Zurück in Russland schuf der Repin-Schüler Walentin Serow mit dem Portrait Mädchen mit Pfirsichen (1887, Staatliche Tretjakow Galerie, Moskau) eine erste Ikone des russischen Impressionismus, die ganz die lockere, den Moment beschreibende Malweise des Impressionismus bezeugt. Das Gemälde gewann 1888 den Preis der Moskauer Gesellschaft der Kunstliebhaber. Damit erhielt der russische Impressionismus seine erste offizielle Auszeichnung.
Inhaltliche Neuakzentuierung
Zur gleichen Zeit wurden auch die Werke der französischen Impressionisten in Russland populär. Die Moskauer Kunstmäzene Iwan Morosow und Sergej Schtschukin trugen mit ihren Sammlungen moderner französischer Kunst maßgeblich zur Verbreitung des Stils bei. Viele russische Künstler zeigten sich tief beeindruckt von Werken wie Claude Monets Kathedrale von Rouen (1894, Staatliches Museum für Bildende Künste A. S. Puschkin, Moskau), die sie an den Samstagnachmittagen in Schtschukins geräumigem Moskauer Haus besichtigen konnten.

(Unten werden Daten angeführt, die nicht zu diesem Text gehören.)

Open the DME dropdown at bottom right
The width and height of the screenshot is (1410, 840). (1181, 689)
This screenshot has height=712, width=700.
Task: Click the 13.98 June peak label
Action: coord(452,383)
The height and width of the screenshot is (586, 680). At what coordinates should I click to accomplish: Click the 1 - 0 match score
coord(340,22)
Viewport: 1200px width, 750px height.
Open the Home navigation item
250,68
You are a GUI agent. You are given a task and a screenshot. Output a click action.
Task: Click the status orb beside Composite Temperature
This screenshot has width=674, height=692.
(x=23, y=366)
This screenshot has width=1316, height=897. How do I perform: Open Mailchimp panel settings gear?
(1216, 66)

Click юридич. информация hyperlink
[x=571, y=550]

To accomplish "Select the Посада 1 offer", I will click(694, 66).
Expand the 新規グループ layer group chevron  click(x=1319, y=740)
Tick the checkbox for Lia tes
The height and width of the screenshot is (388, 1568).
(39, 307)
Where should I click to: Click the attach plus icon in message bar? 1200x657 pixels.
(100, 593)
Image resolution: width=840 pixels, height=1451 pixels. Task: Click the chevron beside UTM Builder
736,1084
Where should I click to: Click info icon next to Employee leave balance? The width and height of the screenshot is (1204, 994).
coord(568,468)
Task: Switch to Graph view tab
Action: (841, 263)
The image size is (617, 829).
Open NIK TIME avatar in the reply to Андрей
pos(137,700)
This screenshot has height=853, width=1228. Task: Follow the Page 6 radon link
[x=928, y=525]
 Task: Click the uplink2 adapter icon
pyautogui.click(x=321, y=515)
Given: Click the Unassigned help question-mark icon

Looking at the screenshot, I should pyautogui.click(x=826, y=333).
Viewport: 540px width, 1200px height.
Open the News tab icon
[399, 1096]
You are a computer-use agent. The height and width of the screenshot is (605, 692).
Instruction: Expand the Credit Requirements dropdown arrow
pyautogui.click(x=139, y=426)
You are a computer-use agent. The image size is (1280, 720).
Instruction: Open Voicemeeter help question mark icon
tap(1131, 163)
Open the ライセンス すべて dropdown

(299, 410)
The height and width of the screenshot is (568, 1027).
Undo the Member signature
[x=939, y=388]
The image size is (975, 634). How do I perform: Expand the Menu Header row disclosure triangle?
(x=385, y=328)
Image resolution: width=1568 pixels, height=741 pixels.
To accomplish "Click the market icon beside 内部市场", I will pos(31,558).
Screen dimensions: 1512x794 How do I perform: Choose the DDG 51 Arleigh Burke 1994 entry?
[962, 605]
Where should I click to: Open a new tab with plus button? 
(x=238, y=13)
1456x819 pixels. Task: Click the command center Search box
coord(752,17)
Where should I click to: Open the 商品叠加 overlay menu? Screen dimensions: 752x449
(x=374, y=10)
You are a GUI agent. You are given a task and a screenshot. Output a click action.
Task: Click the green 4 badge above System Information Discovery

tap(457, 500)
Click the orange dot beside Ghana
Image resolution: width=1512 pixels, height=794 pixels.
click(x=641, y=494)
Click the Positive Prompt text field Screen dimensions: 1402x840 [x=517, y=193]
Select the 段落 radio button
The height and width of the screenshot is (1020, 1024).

Trotzdem wurde der Impressionismus nicht einfach nach Russland importiert, sondern erfuhr eine – inhaltliche – Neuakzentuierung. Während die französischen Maler zu Chronisten des modernen Großstadtlebens wurden, hielt man sich in Russland vermehrt an Stillleben, Interieurs, die russische Landschaft sowie ländliche Genreszenen, die den Müßiggang der Moskauer und St. Petersburger Upperclass auf ihren Landsitzen zeigen.
Szenen des städtischen Lebens finden sich bei den russischen Impressionisten nur dann, wenn auch sie die Pariser Cafés und Boulevards zu ihrem Motiv machten. Bestes Beispiel dafür ist Konstantin Korowins Zyklus Pariser Lichter, den der bedeutende Vertreter des russischen Impressionismus in der ersten Dekade des 20. Jahrhunderts in Frankreich schuf.
Malewitschs „missing link“
Korowins Paris-Bilder entstanden in einer Zeit, in der sich in Russland immer deutlicher eine neue Garde in der Kunst formierte. Doch auch die kommenden Avantgardisten wie Michail Larionow durchliefen zunächst eine impressionistische Phase, die ihnen den befreiten Umgang mit den malerischen Mitteln eröffnete. Und sogar Kasimir Malewitsch, der Spiritus rector des gegenstandslosen Suprematismus kam nicht ohne den Impressionismus aus. So rekonstruierte er Ende der 1920er Jahre selbst das „missing link“1 in seiner künstlerischen Evolution, indem er die dann entstandenen, impressionistisch anmutenden Landschaftsdarstellungen kurzerhand auf 1903/04 vordatierte.
In der Forschung stiefmütterlich behandelt
In der kunsthistorischen Forschung der Sowjetunion wurde der russische Impressionismus stiefmütterlich behandelt, da dessen – vermeintlich – sorgenfrei-heitere und vom subjektiven Empfinden geprägte Grundhaltung als dekadent verfemt wurde.
Doch auch in der Staatskunst, dem Sozialistischen Realismus, lässt sich das Nachwirken des Impressionismus spüren, etwa bei Juri Pimenows Gemälde Neues Moskau (1937, Staatliche Tretjakow Galerie, Moskau), das mit dem städtischen Sujet, dem schnappschusshaften Bildausschnitt, der hellen Palette und dem spontanen Pinselstrich dem Impressionismus verpflichtet bleibt.